MATERIALS PROVIDED
***

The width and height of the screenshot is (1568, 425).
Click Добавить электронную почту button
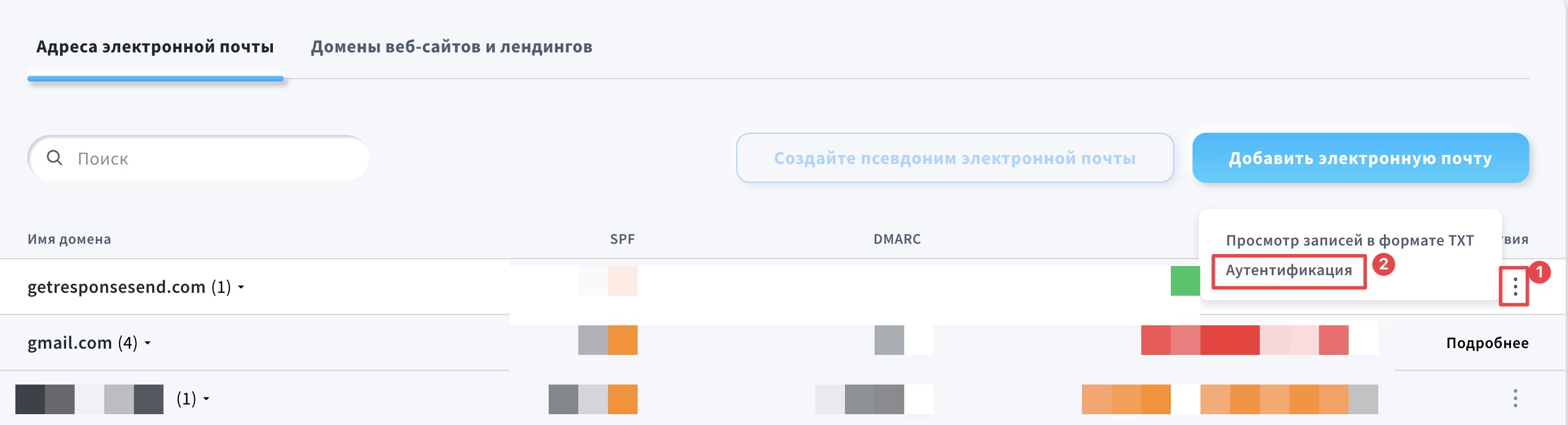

***

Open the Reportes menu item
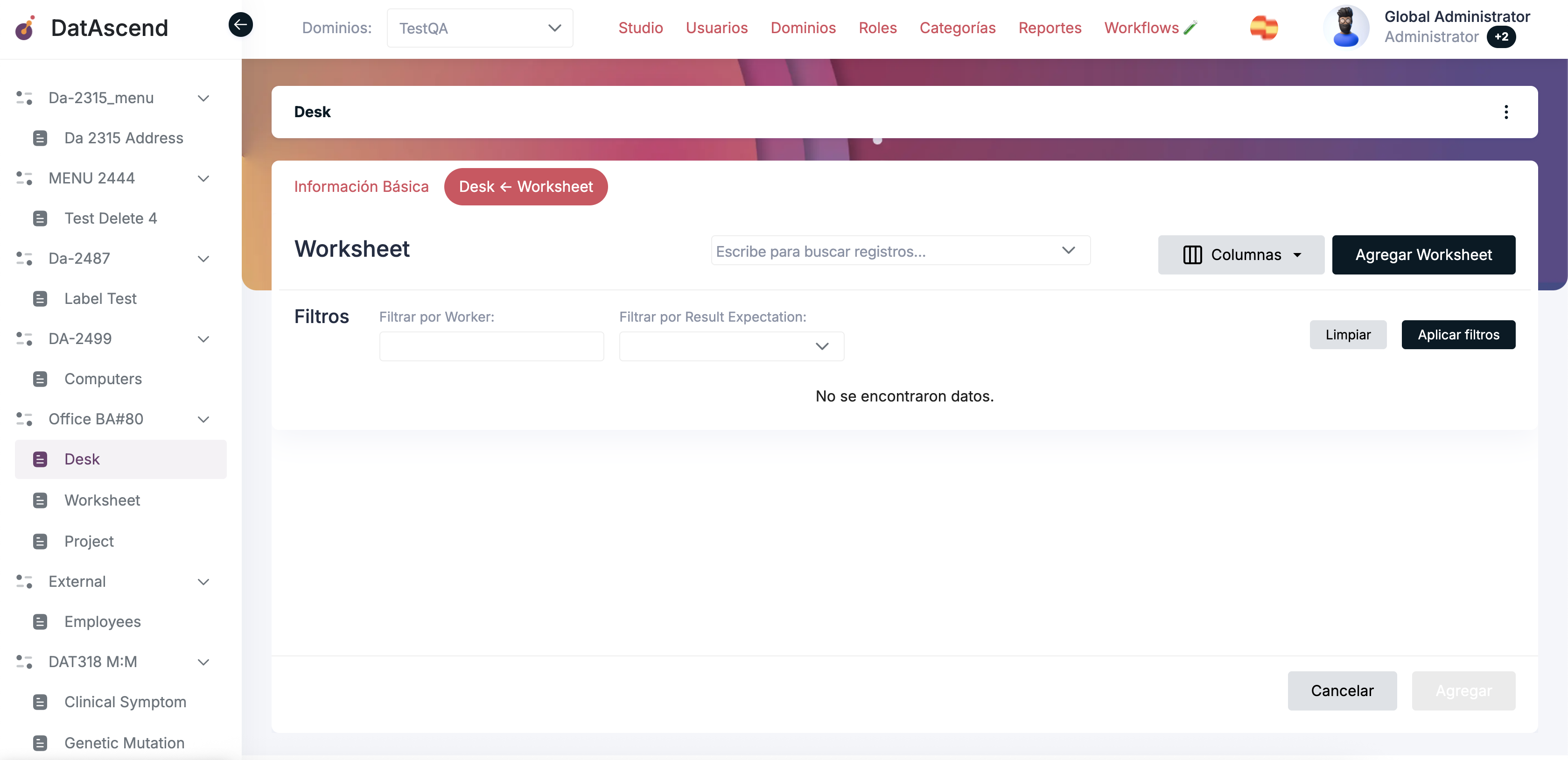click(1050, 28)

***

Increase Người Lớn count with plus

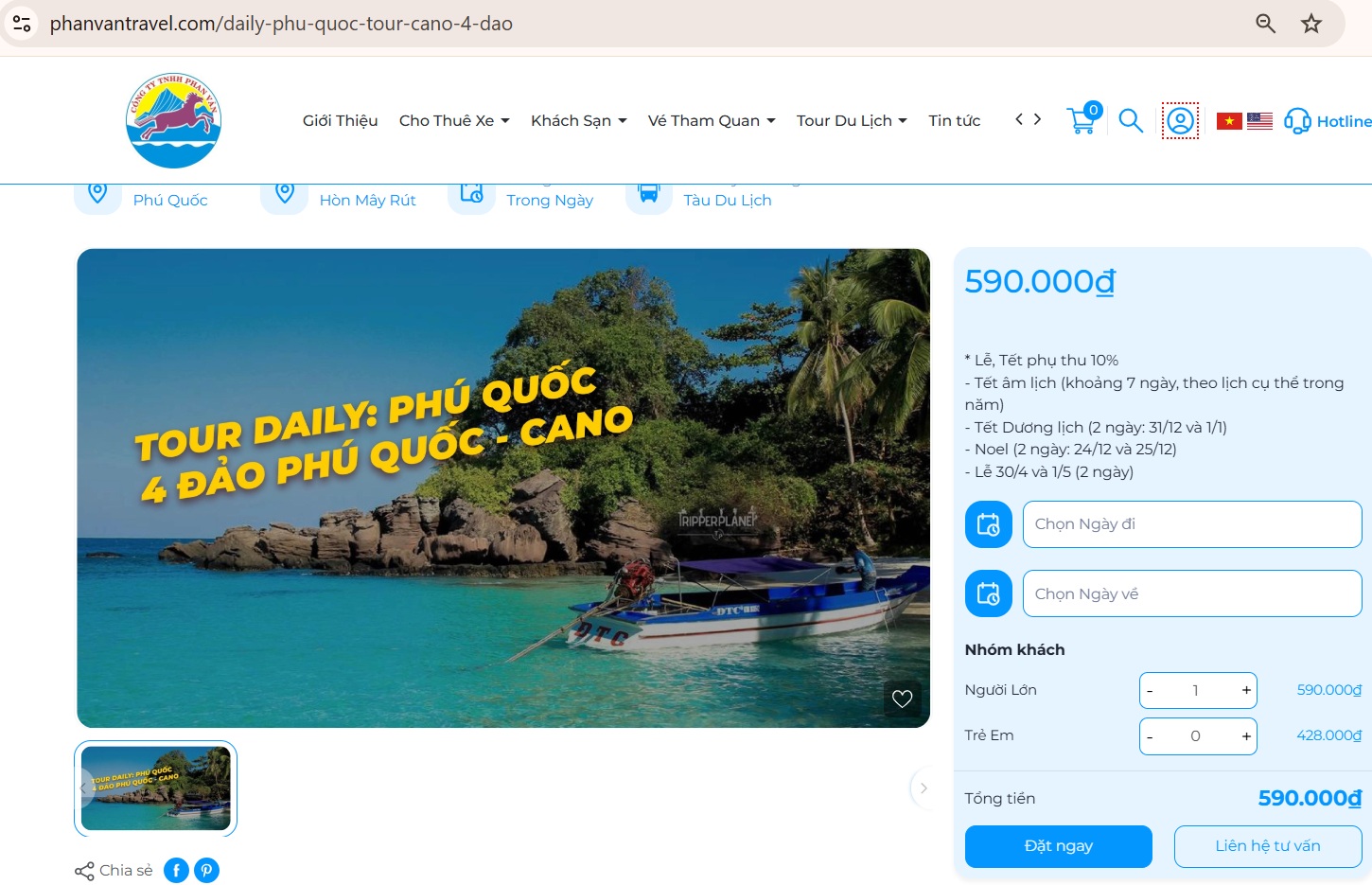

***

EXERCISE DIRECTIONS
Output the items from the line containing "The width and" to the line containing "Click Добавить электронную почту button", inclusive, copying each line exactly.

EXERCISE ANSWER
The width and height of the screenshot is (1568, 425).
Click Добавить электронную почту button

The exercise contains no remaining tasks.